— ESTRATTO DELLA PAGINA —

Niente affatto. Il problema reale esiste, ma si è creato un corto circuito comunicativo che probabilmente non porterà alla soluzione. Il Governo, dal canto suo, non ha inquadrato bene il problema e i gilet gialli ne disconoscono le cause. Proponiamo a tal proposito uno studio pubblicato dal quotidiano Le Monde sulla distribuzione del reddito e soprattutto sull’evoluzione del reddito disponibile delle famiglie al netto delle “spese non arbitrabili” (affitto, tasse, bollette, ecc.). Secondo questo studio, dal 1959 a oggi il reddito che le famiglie devono dedicare alle spese “fisse” è passato, in media, dal 12% al 30% del reddito. Tuttavia, all’interno delle diverse fasce di reddito, la differenza è abissale. Per le fasce di reddito più basse, a dispetto del fatto che non paghino la tassa sul reddito (e dunque di fatto non sono tartassati, anzi), le spese “fisse” rappresentano fino al 60% del reddito. La spesa media per il carburante rappresenta il 3% delle spese di una famiglia francese. Tuttavia, per le fasce della popolazione che già faticano a far quadrare i conti, anche l’aumento più piccolo ha un effetto visibile sulle tasche. In parole povere il problema reale è la riduzione costante del reddito disponibile e non le tasse. Un trend di lungo periodo che ha attraversato 60 anni di Governi di ogni colore politico. Pertanto i gilets jaunes hanno ragione nel dire che le condizioni dei francesi peggiorano, ma hanno identificato male le cause, che non sono le tasse. Anche l’Amministrazione Macron comunque ha le sue gravi responsabilità. L’attuale Governo non si è differenziato da quelli degli ultimi 60 anni, e molti cittadini francesi lamentano che per quanto riguarda questo tema specifico non c’è stata alcuna inversione di tendenza, a dispetto della veste di “nuova politica” che il partito La République En Marche (LREM) ha proposto.
È utile a questo punto richiamare un altro dato. A prescindere dall’eterogeneità delle rimostranze e dalla loro presentazione disordinata, il favore iniziale dei francesi nei confronti della prima protesta si attestava all’85%, poi calato al 75% dopo le prime violenze e ulteriormente sceso al 69% prima dei tafferugli di sabato 2 dicembre, in seguito ai quali è probabilmente calato più in basso (non abbiamo ancora i dati nel momento in cui scriviamo). Nonostante il calo fisiologico, però, si tratta di numeri plebiscitari, importanti. Dunque c’è un problema di tipo socio-economico che la politica non riesce a captare.

— DATI FORNITI —
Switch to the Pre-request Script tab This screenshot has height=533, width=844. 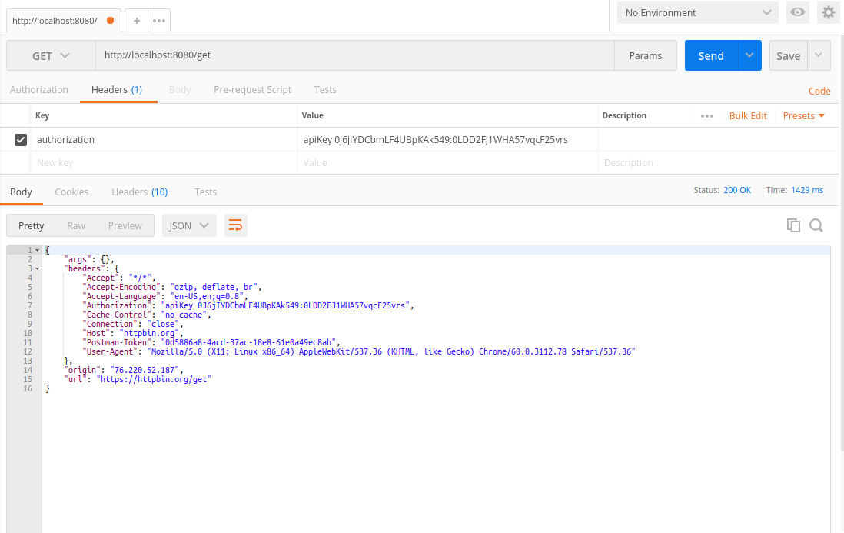(x=252, y=90)
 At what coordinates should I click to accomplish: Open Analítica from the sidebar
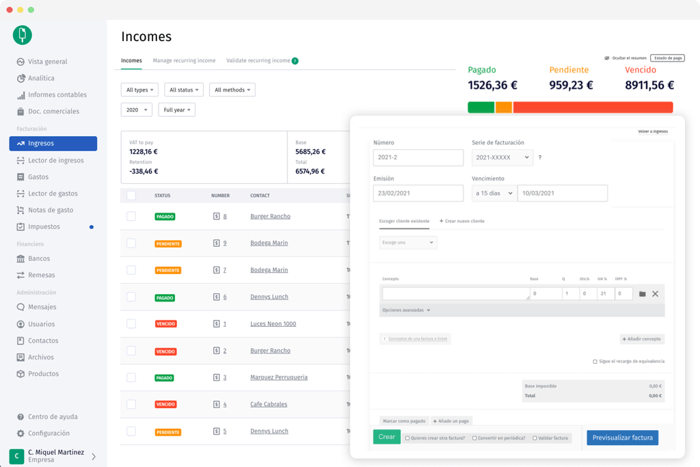point(41,79)
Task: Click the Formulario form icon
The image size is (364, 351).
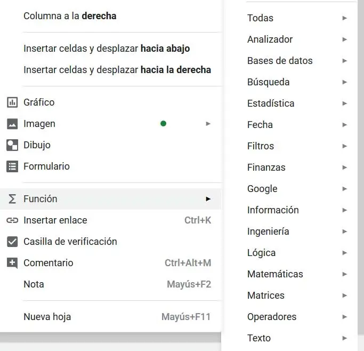Action: coord(12,166)
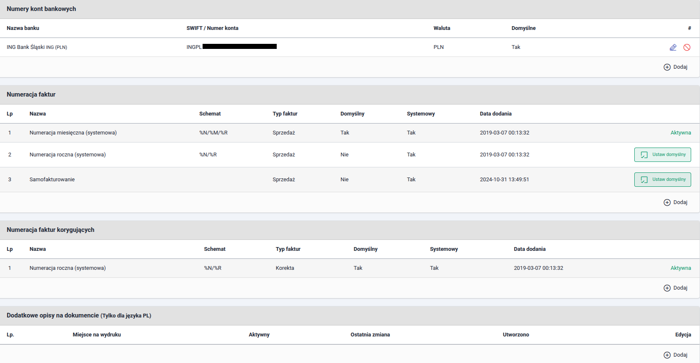The height and width of the screenshot is (363, 700).
Task: Select the Samofakturowanie row name
Action: click(52, 180)
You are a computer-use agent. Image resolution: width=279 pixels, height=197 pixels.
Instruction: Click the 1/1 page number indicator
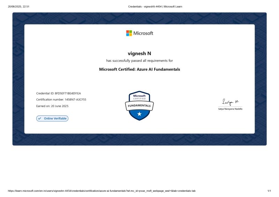click(269, 191)
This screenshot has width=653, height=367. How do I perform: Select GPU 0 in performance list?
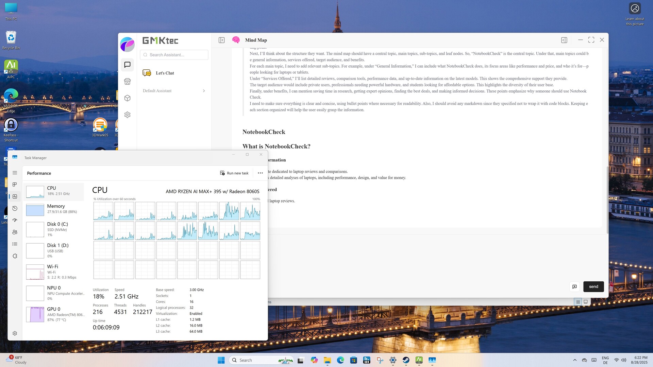[54, 314]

— COMPITI DA SVOLGERE —
1. Nell'estratto, quale quota del reddito arrivano a rappresentare le spese "fisse" per le fasce di reddito più basse?
2. Ricopia il passo dell'estratto da "È utile a questo" a "riesce a captare.".

— SOLUZIONI DEI COMPITI —
1. Fino al 60% del reddito.

2.
È utile a questo punto richiamare un altro dato. A prescindere dall’eterogeneità delle rimostranze e dalla loro presentazione disordinata, il favore iniziale dei francesi nei confronti della prima protesta si attestava all’85%, poi calato al 75% dopo le prime violenze e ulteriormente sceso al 69% prima dei tafferugli di sabato 2 dicembre, in seguito ai quali è probabilmente calato più in basso (non abbiamo ancora i dati nel momento in cui scriviamo). Nonostante il calo fisiologico, però, si tratta di numeri plebiscitari, importanti. Dunque c’è un problema di tipo socio-economico che la politica non riesce a captare.